Records in a dataset:
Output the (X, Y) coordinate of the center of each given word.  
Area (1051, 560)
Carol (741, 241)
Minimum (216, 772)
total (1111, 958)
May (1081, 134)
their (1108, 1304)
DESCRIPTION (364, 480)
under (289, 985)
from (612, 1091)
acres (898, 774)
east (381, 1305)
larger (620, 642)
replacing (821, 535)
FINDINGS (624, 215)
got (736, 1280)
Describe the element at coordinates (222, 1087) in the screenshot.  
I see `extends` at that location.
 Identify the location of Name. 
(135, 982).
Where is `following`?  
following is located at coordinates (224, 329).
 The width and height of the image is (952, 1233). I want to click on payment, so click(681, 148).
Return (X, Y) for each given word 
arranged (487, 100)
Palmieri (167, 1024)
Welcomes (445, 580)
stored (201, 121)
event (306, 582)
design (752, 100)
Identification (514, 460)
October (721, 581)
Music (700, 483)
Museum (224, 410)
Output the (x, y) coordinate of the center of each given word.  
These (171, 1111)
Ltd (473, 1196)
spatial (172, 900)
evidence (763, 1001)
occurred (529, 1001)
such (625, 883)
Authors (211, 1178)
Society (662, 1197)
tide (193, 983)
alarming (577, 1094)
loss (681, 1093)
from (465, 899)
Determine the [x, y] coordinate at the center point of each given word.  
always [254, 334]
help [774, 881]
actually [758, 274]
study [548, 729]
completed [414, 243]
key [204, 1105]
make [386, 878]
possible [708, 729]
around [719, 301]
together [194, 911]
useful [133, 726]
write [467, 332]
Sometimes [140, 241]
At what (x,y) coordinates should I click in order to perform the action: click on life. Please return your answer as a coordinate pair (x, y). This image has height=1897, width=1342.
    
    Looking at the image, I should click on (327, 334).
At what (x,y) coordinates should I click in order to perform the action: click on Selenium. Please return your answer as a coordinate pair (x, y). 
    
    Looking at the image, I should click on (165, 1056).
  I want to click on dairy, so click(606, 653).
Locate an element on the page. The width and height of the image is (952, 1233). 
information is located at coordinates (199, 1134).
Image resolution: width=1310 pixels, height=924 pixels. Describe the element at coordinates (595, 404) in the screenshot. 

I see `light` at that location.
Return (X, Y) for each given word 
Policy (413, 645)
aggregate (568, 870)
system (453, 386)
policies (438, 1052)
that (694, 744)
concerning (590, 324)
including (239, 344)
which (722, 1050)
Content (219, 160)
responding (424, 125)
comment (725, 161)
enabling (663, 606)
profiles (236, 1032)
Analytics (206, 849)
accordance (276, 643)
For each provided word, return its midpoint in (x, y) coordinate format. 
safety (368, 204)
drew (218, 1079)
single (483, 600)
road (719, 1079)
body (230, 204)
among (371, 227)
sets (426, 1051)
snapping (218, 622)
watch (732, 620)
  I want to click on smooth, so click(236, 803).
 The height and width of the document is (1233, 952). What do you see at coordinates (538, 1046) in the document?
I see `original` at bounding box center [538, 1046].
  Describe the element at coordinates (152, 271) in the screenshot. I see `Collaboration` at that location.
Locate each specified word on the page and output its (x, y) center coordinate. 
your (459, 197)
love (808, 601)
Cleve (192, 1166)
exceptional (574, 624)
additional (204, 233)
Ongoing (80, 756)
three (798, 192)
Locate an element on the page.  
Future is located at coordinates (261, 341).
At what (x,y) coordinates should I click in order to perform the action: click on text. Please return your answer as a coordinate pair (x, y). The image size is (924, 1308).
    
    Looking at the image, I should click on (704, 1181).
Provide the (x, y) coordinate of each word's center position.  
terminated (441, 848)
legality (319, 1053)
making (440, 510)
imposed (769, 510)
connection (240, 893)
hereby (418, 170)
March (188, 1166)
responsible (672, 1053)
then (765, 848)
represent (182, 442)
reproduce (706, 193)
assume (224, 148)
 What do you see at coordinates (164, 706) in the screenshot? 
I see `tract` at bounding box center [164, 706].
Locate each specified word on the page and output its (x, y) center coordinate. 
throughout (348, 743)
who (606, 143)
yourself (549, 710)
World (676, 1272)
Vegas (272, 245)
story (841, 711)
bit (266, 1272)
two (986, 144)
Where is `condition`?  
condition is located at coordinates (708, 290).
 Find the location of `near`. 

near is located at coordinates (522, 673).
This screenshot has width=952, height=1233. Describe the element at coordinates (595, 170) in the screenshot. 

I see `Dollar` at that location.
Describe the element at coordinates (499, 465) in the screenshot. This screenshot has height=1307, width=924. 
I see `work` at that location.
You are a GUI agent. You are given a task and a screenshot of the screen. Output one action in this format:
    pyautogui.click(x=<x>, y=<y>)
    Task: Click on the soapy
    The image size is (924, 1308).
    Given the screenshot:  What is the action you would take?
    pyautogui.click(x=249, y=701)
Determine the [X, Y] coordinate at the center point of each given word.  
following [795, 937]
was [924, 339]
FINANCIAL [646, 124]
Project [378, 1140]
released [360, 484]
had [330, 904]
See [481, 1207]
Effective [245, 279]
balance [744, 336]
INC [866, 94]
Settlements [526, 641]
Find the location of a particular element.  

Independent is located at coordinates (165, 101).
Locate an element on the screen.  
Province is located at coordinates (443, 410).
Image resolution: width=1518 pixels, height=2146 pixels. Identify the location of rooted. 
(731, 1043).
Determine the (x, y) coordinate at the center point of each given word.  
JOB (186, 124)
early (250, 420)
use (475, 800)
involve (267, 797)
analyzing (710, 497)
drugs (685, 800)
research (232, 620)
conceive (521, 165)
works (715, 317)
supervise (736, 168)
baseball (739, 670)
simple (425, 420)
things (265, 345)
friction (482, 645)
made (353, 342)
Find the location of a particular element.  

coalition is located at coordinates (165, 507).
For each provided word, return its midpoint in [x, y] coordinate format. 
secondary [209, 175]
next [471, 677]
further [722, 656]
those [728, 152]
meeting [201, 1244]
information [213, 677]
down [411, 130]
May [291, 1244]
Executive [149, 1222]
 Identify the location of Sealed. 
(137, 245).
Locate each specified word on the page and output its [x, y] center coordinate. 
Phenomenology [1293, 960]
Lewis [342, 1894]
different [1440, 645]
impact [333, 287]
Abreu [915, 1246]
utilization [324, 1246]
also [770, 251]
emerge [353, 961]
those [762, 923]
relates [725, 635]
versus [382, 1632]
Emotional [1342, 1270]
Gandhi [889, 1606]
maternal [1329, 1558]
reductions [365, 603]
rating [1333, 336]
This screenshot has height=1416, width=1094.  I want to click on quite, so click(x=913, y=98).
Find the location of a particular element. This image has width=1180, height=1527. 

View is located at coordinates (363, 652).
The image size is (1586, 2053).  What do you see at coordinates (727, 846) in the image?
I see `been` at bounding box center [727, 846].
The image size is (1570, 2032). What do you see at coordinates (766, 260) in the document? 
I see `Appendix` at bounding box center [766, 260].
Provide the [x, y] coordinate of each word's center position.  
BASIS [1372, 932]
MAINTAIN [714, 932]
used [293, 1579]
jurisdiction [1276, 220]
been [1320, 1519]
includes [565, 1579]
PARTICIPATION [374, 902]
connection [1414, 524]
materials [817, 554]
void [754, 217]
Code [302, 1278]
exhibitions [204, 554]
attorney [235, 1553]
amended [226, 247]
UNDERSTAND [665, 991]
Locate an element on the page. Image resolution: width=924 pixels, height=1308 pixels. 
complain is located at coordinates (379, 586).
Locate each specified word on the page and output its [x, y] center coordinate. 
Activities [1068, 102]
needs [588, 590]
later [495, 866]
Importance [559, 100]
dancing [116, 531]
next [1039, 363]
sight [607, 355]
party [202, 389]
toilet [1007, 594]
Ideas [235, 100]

Job:
Identify each line in the items above that contains the word "Where" and copy those lines out in full. Case counts.

Exercise solution:
Where is `following`?  
Where is `condition`?  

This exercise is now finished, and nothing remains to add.